Você está envolvida em projetos sociais?
Eu contribuo com a Sociedade de Escleorose Multipla, de Nova York, porque meu pai sofre desta doença há quase 20 anos. Recentemente fiz um video que está no site deles, porque no próximo mês acontecerá uma pedalada pela conscientização da doença. Sempre vou visitá-los para saber como andam os estudos da cura. Além disso, contribuo com a Lakay Pam, a convite da minha amiga Carolina Bittencourt. É uma ONG destinada a ajudar as vítimas do Haiti e arrecadar fundos para a construção de orfanatos e abastecimento de comida no país. Em setembro, seremos anfitriãs de um evento beneficiente em prol desta causa.
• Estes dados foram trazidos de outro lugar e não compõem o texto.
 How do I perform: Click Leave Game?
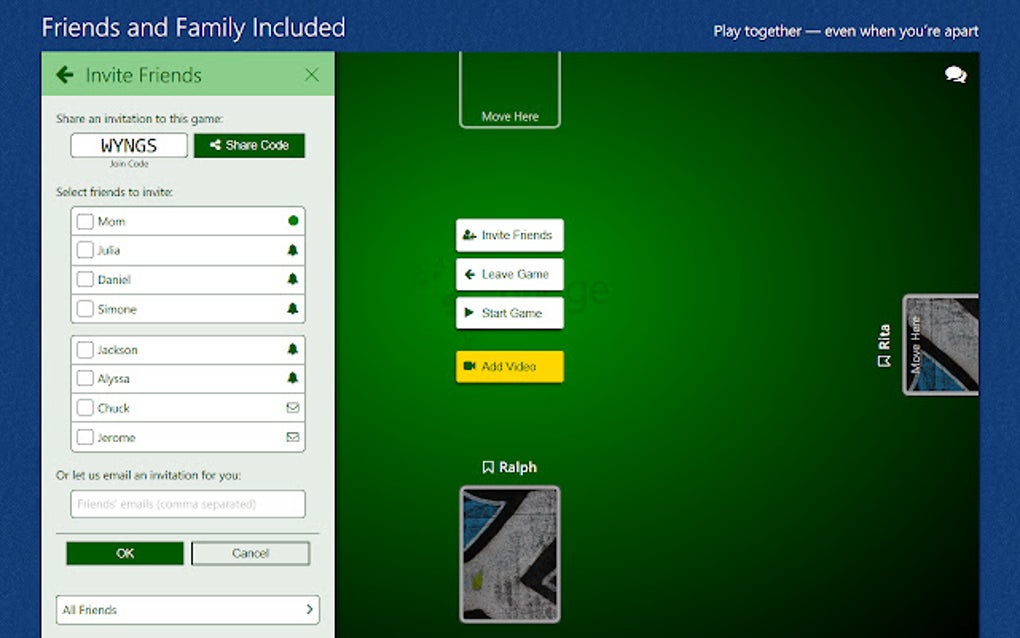[x=509, y=274]
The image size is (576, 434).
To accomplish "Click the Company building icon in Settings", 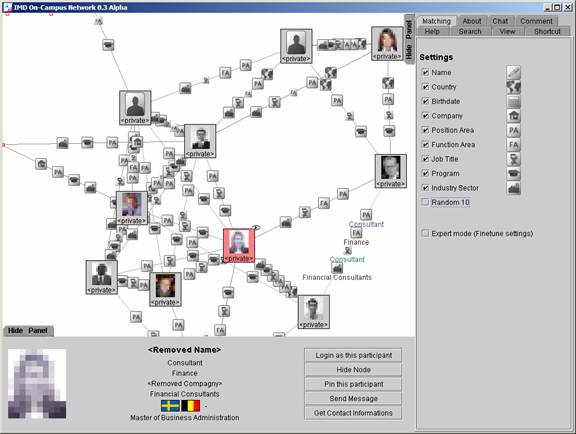I will 514,116.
Você se incomoda de estar nos holofotes do showbiz norte-americano?
Ser encarada como uma celebridade faz parte do meu trabalho. Se eu não quisesse, não teria entrado para este ramo. Claro que tento manter minha privacidade, mas... se isso te incomoda, não deveria fazer. Então vai ser médico ou banqueiro, entende? Alguma coisa assim...


Você mesmo cuida do seu dinheiro?
Não, imagina! Tem muitas pessoas. Tem gente na minha família que ajuda a cuidar e, claro, tenho uma equipe lá fora, mas sempre acompanho. Eu não teria tempo para cuidar de todo meu dinheiro.


Pretende investir em algo?
Talvez abrir uma loja, uma marca de roupas ou cosméticos, mas por enquanto, nada concreto.